02 August 2004

KEBANGGAAN

Ngobrol dengan rekan sekerja, seorang jurnalis idealis dan handal. Pemimpin alami yang selalu dihargai pendapatnya, bahkan oleh atasan kami. Awalnya berbincang tentang pekerjaan dan pencapaian. Seperti biasa aku hanya mendengarkan. Mana aku bisa bersaing dengan rekan-rekanku itu, mereka termasuk orang pilihan dan pastinya sangat berbakat. Maka aku seperti biasa, hanya mendengarkan.

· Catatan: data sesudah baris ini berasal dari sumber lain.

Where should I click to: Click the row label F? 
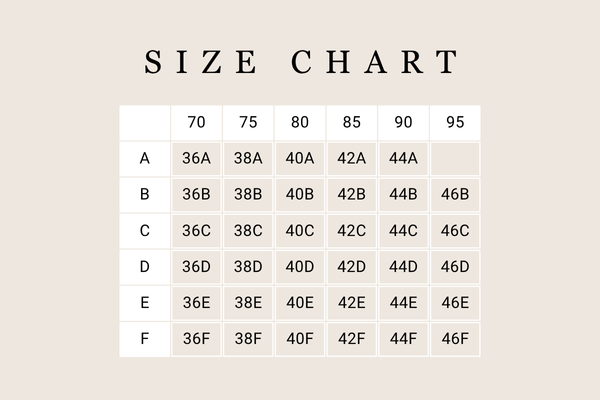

Mendengar mereka berbicara tentang bagaimana membuat liputan yang bagus. Bagaimana membuat program yang idealis. Bagaimana menggapai rating tanpa merusak tayangan. Itu ilmu, kelas tinggi sepertinya, aku terus mendengarkan. Kemudian mereka mulai membicarakan teman mereka yang sudah sukses. Teman mereka itu orang-orang besar. Namanya pasti pernah didengar oleh orang yang bersinggungan dengan media massa. Luar biasa..
Rekan-rekanku seumur denganku, tapi toh mereka punya wawasan luas dan kenalan yang high profile. Aku merunduk semakin rendah. Mendadak percakapan membelok membicarakan megahnya peralatan di sebuah stasiun TV yang relative baru. Rekanku itu dengan antusias menceritakan bagaimana di stasiun TV itu ruangan untuk artisnya semewah hotel bintang tiga. Ia juga berkata peralatan penunjang disana lengkap dan dahsyat. Tidak seperti kami yang masih menggunakan peralatan tumpang tindih antar program. Rekanku juga bercerita bagaimana ia diajak berkeliling di studio mereka yang ukurannya sangat besar, dan ia menambahkan dengan kagum, di stasiun TV itu minuman keras dijual disebelah musholah.

Singkat saja, kata-katanya seperti iklan. Aku agak bingung karena beberapa waktu yang lalu seorang atasanku yang sebelumnya bekerja di stasiun TV itu justru berkata nyinyir, di sana tak ada idealisme sejati, yang ada hanya kepentingan. Ia bahkan mencontohkan dengan beberapa peristiwa yang bisa dibuktikan. Sebenarnya aku terus terang agak tertarik ketika dikatakatan gaji disana nyaris 3 kali lipat gajiku sekarang, yang terus terang semakin kurang untuk membiayai anakku. Aku sedikit tertarik. Tapi kalau gaji sebesar itu ditukar dengan kebebasan dan independensi ku, sepertinya masih sangat amat terlalu rendah. Menurutku sebagai jurnalis aku harusnya bebas dari segala kepentingan, netral dan selalu berusaha menyajikan kebenaran dalam karyaku.

Kawanku yang lain pernah berkata serius saat kami disodori amplop, katanya;
“sebagai wartawan, kita tak punya harta dan kekayaan, yang kita punya cuma harga diri dan independensi sebagai reporter. Kalau itu juga kutukar dengan uang, apalagi yang kami punya? Apalagi yang bisa kami banggakan?”

rekanku masih bercerita dengan antusias, dan didengarkan juga dengan perhatian oleh rekan-rekanku yang lain. Mereka orang-orang hebat. Mereka mampu memikat pendengarnya demikian rupa. Sayang aku kehilangan rasa tertarikku, buatku semegah apapun peralatan pendukung, semahal apapun pembayarannya, tanpa kebebasan - seorang wartawan hanyalah setingkat penulis naskah pidato bayaran. Mungkin aku tak mengerti bisnis TV. Mungkin aku tak faham dinamika jurnalistik, tapi itu yang kurasa. Mungkin aku memang tidak sehebat mereka, dan tak akan pernah menjadi seperti mereka.


Kebenaran adalah saat nuranimu tak mengganggumu. Kebebasan adalah saat kebenaran tidak lagi disembunyikan. Kepercayaan adalah harta, yang lebih berharga dari nyawa.